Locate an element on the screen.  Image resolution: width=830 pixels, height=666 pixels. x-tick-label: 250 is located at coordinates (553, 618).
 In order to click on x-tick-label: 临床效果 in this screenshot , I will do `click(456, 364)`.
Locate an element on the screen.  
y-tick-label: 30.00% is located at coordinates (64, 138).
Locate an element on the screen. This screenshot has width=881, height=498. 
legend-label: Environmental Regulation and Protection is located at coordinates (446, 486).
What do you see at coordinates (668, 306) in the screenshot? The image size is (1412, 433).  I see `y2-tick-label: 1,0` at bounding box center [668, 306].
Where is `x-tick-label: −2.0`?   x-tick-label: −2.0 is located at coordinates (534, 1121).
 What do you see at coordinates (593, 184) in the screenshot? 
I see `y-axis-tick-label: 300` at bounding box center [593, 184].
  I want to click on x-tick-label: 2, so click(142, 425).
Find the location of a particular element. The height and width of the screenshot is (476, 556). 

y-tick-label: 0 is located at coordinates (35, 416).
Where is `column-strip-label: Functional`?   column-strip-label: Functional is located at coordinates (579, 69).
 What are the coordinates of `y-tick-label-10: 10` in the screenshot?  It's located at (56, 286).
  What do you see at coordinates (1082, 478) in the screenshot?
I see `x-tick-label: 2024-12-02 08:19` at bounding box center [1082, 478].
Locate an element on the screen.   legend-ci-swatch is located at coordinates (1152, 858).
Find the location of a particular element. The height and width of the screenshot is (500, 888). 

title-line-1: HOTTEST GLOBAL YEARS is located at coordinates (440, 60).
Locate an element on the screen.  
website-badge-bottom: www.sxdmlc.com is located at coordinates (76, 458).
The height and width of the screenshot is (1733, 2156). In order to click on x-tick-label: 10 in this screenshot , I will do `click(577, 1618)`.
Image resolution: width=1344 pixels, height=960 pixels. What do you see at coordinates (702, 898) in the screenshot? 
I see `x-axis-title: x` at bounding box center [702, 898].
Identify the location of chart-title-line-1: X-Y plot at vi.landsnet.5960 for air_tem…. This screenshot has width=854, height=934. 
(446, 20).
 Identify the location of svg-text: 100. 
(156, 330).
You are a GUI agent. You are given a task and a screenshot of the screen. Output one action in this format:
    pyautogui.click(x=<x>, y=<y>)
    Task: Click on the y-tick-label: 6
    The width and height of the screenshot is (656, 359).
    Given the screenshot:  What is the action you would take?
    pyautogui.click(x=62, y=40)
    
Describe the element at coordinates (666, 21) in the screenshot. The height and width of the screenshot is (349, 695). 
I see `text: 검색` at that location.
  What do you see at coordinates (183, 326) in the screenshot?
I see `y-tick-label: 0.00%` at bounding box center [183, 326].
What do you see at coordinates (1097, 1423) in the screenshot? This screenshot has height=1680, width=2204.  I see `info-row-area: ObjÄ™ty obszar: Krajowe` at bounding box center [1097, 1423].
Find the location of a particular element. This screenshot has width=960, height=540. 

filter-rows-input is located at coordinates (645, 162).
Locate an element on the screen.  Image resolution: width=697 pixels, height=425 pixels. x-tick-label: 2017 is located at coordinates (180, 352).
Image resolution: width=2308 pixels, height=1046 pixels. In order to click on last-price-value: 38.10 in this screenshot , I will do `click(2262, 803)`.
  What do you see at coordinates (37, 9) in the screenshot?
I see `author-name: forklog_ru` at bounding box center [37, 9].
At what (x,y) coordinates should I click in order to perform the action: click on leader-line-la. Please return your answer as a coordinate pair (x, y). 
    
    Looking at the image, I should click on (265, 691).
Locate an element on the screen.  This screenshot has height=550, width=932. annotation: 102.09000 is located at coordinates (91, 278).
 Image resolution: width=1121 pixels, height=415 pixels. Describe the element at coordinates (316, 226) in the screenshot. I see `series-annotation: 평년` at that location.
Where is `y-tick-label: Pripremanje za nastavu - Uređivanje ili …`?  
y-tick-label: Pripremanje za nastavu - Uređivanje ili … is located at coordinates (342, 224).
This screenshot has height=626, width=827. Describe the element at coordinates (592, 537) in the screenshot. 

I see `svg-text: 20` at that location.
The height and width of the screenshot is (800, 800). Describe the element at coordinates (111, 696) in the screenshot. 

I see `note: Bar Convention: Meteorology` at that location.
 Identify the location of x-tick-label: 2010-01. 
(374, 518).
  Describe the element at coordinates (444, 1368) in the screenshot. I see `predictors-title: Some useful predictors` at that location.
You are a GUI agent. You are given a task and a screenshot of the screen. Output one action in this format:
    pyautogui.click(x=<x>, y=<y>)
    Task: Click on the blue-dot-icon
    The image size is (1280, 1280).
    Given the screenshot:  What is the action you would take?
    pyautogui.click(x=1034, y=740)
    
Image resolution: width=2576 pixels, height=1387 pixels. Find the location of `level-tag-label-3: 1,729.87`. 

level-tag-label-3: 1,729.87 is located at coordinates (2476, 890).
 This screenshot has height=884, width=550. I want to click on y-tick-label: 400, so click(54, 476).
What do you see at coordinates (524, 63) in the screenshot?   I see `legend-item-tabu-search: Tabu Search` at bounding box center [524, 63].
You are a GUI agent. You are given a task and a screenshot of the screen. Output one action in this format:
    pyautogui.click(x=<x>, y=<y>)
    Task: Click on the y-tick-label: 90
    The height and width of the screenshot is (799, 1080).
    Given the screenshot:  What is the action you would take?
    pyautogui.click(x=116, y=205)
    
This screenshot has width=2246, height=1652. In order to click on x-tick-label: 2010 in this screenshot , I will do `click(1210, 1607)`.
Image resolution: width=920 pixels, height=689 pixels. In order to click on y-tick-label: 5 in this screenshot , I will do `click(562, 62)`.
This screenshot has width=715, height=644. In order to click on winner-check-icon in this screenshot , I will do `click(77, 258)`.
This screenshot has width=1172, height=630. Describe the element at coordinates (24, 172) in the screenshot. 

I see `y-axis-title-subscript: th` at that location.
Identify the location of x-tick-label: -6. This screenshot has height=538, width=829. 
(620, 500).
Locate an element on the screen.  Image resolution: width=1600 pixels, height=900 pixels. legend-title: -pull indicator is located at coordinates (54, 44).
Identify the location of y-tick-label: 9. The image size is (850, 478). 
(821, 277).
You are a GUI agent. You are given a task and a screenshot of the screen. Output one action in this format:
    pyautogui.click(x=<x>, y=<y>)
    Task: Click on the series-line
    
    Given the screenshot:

□ □ □ □ □

What to produce
Copy the data above from the line containing "coordinates (91, 278)." through the line containing "y-tick-label: Pripremanje za nastavu - Uređivanje ili … is", inclusive, character for character.

Final answer
Locate an element on the screen.  This screenshot has height=550, width=932. annotation: 102.09000 is located at coordinates (91, 278).
 Image resolution: width=1121 pixels, height=415 pixels. Describe the element at coordinates (316, 226) in the screenshot. I see `series-annotation: 평년` at that location.
Where is `y-tick-label: Pripremanje za nastavu - Uređivanje ili …`?  
y-tick-label: Pripremanje za nastavu - Uređivanje ili … is located at coordinates (342, 224).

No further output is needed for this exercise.